LapanTipikorNews.Com, BOGOR — Ketua Umum Pusat, , menegaskan pentingnya membangun ekosistem informasi yang adil dan inklusif bagi masyarakat adat. Hal itu disampaikan dalam Rapat Kerja Nasional (Rakernas) I di Imah Gede, Lembur Nusantara, Kota Bogor, Jawa Barat, pada 29–30 April 2026.
Munir menilai, persoalan utama dalam pemberitaan masyarakat adat bukan sekadar minimnya liputan, tetapi adanya ketimpangan kuasa dalam produksi informasi. Selama ini, masyarakat adat kerap ditempatkan sebagai objek pemberitaan, bukan subjek yang menyampaikan realitasnya sendiri.
“Persoalan utama bukan hanya minimnya pemberitaan, tetapi ketimpangan dalam produksi pengetahuan,” ujarnya.
Munir menjelaskan, di era digital saat ini, tantangan jurnalisme masyarakat adat semakin kompleks. Hal ini disebabkan ruang digital tidak sepenuhnya netral, melainkan dipengaruhi oleh algoritma, tingkat keterlibatan (engagement), serta ekonomi perhatian.
“Ruang digital dikendalikan logika platform, sehingga jurnalisme masyarakat adat menghadapi tantangan yang lebih besar,” katanya.
Dalam paparannya, Munir memperkenalkan konsep kedaulatan informasi sebagai hak kolektif masyarakat adat dalam mengelola informasi sesuai nilai dan kepentingan mereka.
Ia merinci tiga aspek utama kedaulatan informasi:
Produksi: masyarakat adat menjadi pembuat narasi
Distribusi: konten menjangkau publik lebih luas
Makna: masyarakat menentukan interpretasi informasi
“Tanpa ketiga hal tersebut, masyarakat adat tetap berada dalam posisi subordinat,” tegasnya.
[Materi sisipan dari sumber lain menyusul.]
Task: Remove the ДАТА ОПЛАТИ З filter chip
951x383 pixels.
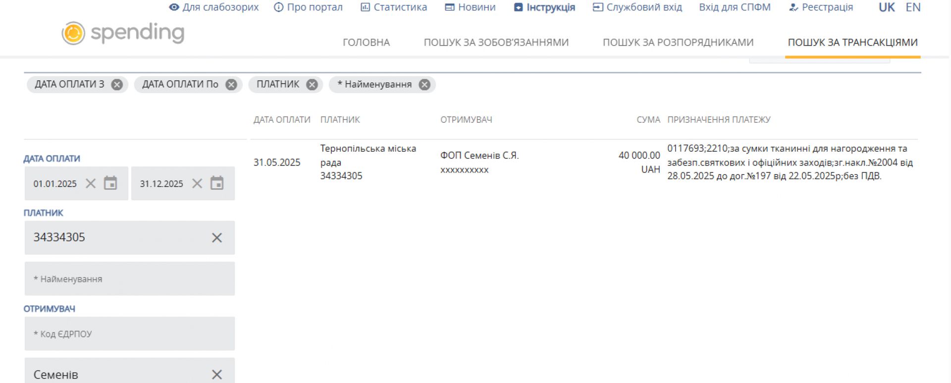Action: [117, 85]
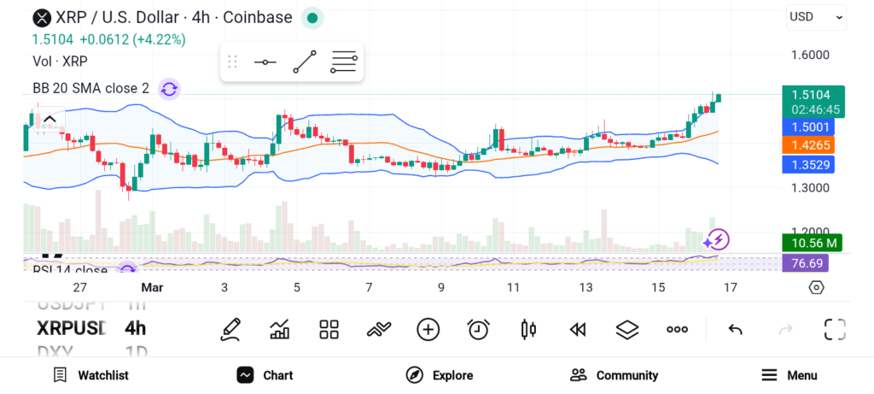Select the trend line drawing tool
The height and width of the screenshot is (394, 874).
tap(305, 62)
Munir mengajak seluruh pihak, khususnya media, untuk mengubah cara pandang terhadap masyarakat adat.
Ia menekankan pergeseran dari objek liputan menjadi subjek pengetahuan, sekadar akses informasi menuju kedaulatan informasi, dan partisipasi digital menjadi penguasaan ruang digital.
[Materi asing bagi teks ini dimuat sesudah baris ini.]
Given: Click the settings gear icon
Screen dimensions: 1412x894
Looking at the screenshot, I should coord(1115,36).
“Jurnalisme masyarakat adat adalah bagian dari perjuangan mempertahankan ruang hidup, identitas, dan masa depan komunitas,” ujarnya.

Rakernas I AJMAN dinilai menjadi momentum strategis untuk memperkuat posisi jurnalis masyarakat adat dalam lanskap media nasional.
Sejumlah tokoh turut hadir dalam kegiatan ini, di antaranya, Molly Prabawaty, Rukka Sombolinggi, Nany Afrida, Ahmad Arif dan Nees Makuba.
Forum ini diharapkan mampu mendorong transformasi jurnalisme masyarakat adat menuju kedaulatan informasi yang lebih kuat dan berkeadilan di Indonesia. (ATP/Red)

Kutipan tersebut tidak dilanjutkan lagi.